- _SUPPLIED INFORMATION_:
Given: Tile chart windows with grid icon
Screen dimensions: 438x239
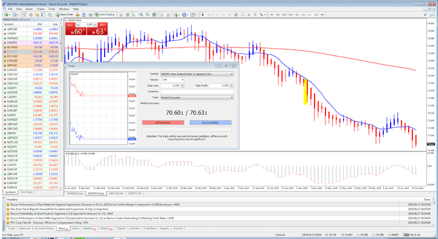Looking at the screenshot, I should [x=154, y=15].
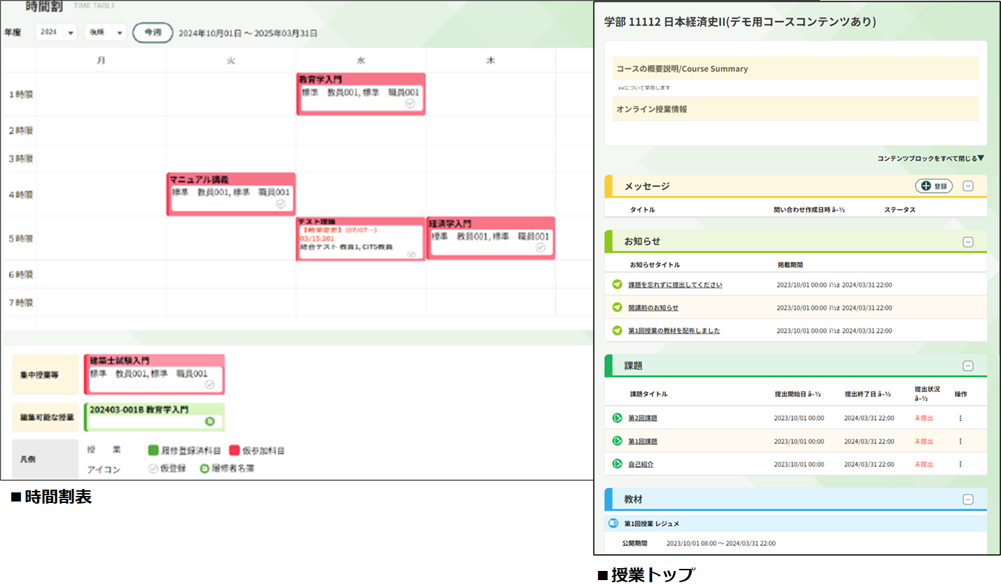Image resolution: width=1001 pixels, height=585 pixels.
Task: Toggle the 仮登録 check on マニュアル講義
Action: 280,204
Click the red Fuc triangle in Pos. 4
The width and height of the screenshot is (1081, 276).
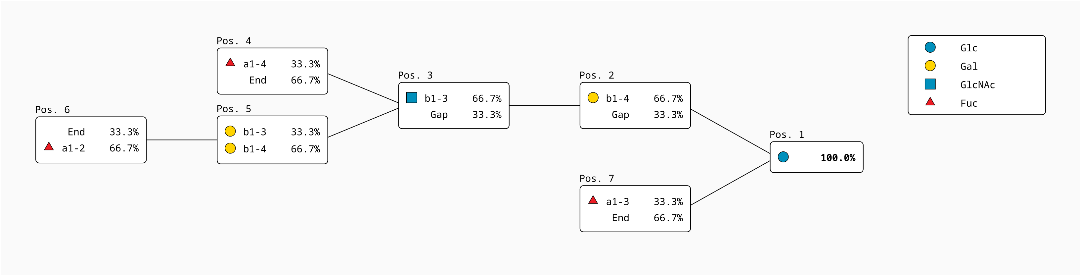click(230, 63)
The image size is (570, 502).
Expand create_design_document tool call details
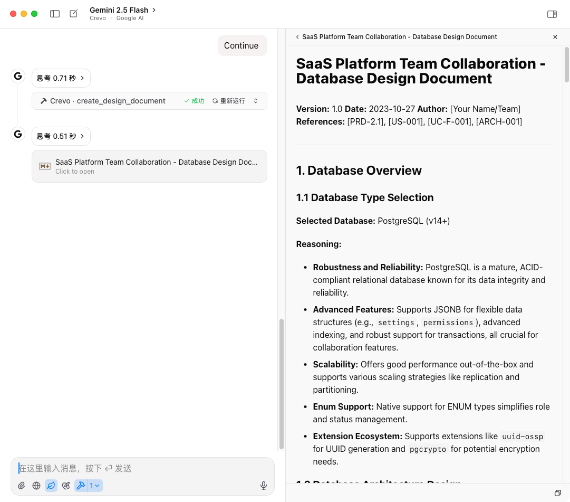[x=256, y=101]
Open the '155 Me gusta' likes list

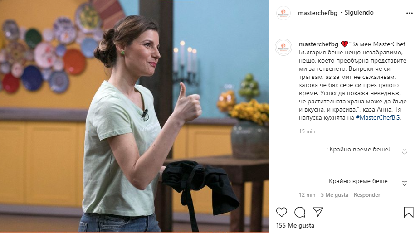(x=295, y=225)
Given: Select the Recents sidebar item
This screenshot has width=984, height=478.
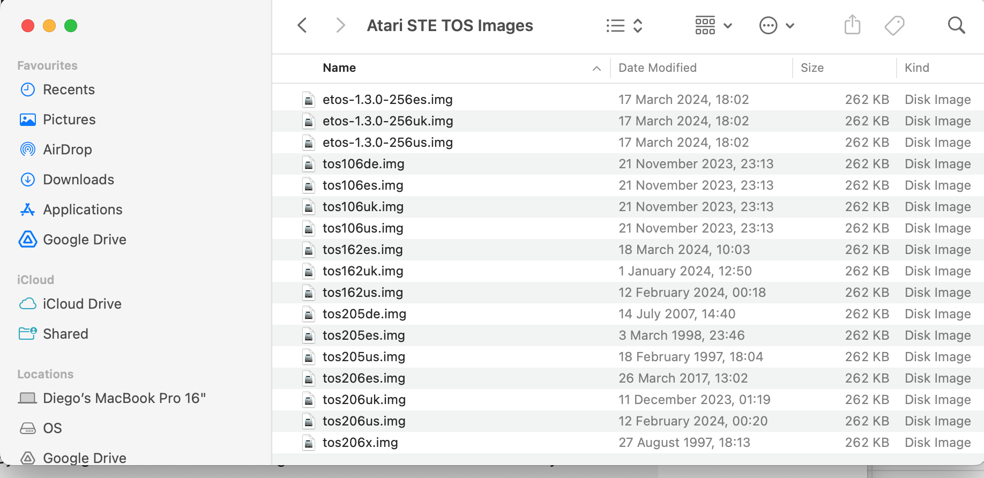Looking at the screenshot, I should coord(69,89).
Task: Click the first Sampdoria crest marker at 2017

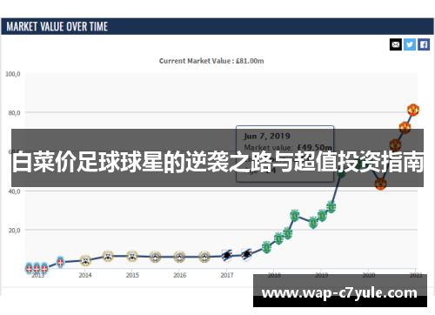Action: (227, 256)
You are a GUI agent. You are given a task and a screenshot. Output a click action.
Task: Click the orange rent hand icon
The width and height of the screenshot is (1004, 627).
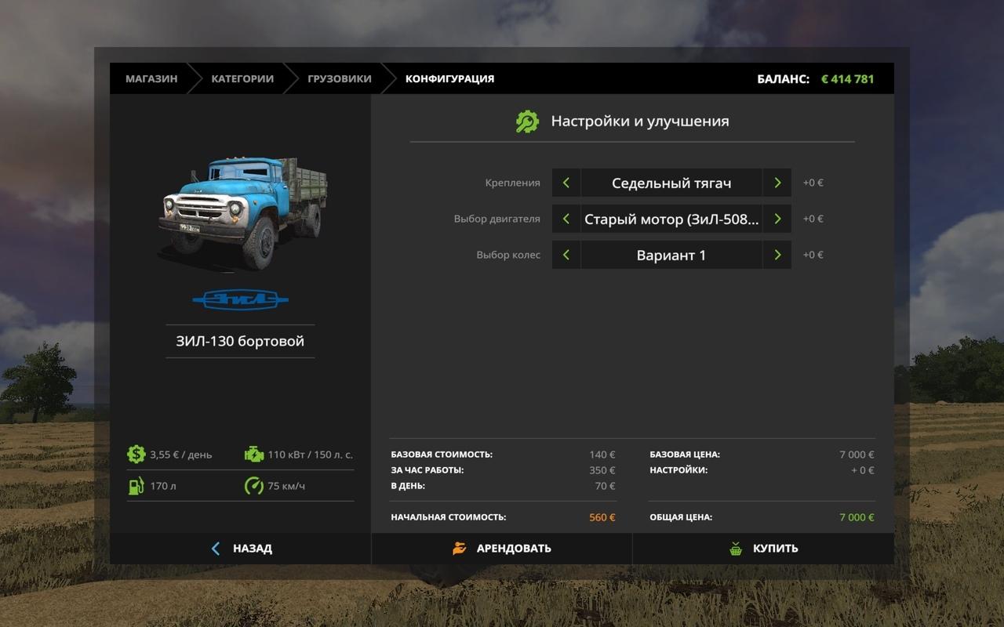pyautogui.click(x=460, y=549)
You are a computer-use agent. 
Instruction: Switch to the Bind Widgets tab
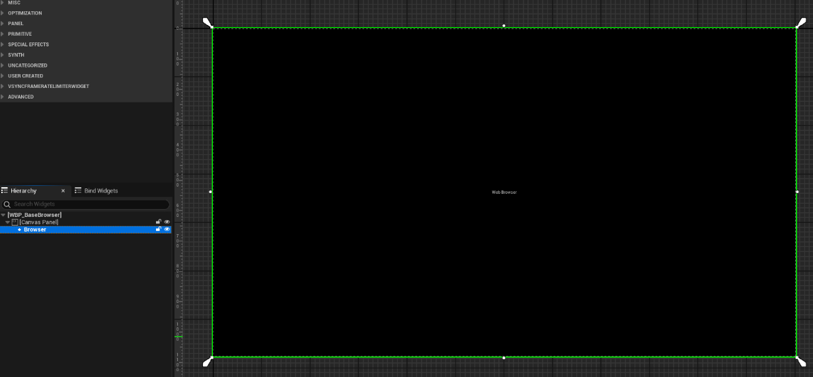pos(97,190)
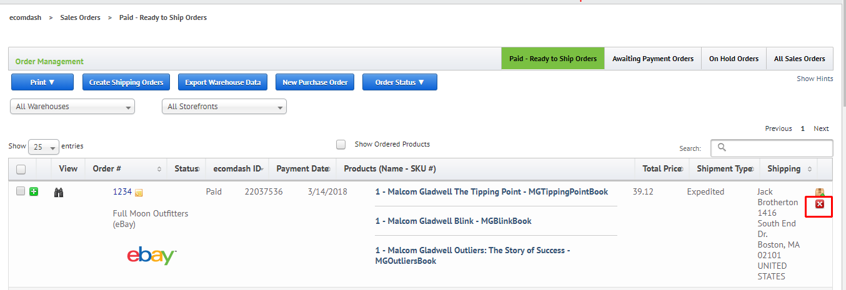This screenshot has width=846, height=290.
Task: Click the binoculars view icon for order 1234
Action: (59, 192)
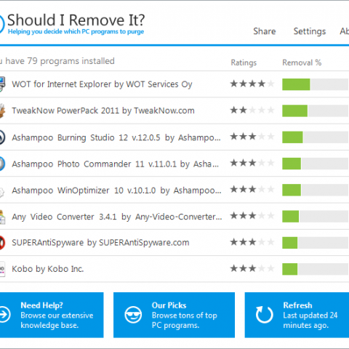This screenshot has width=349, height=349.
Task: Click Refresh last updated tile
Action: click(297, 315)
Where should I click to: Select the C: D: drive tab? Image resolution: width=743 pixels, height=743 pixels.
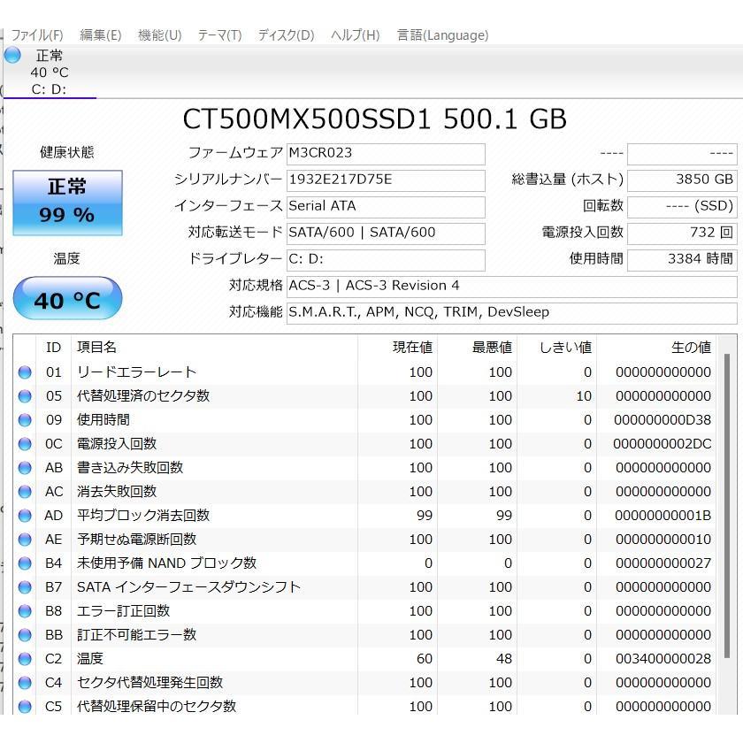point(47,88)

- _WHAT IS BEING ASKED_: Each line above that contains the word "agent" should be returned.

- _REPLY_:
You are a GUI agent. You are given a task and a screenshot. Output a click action.
You are a computer-use agent. 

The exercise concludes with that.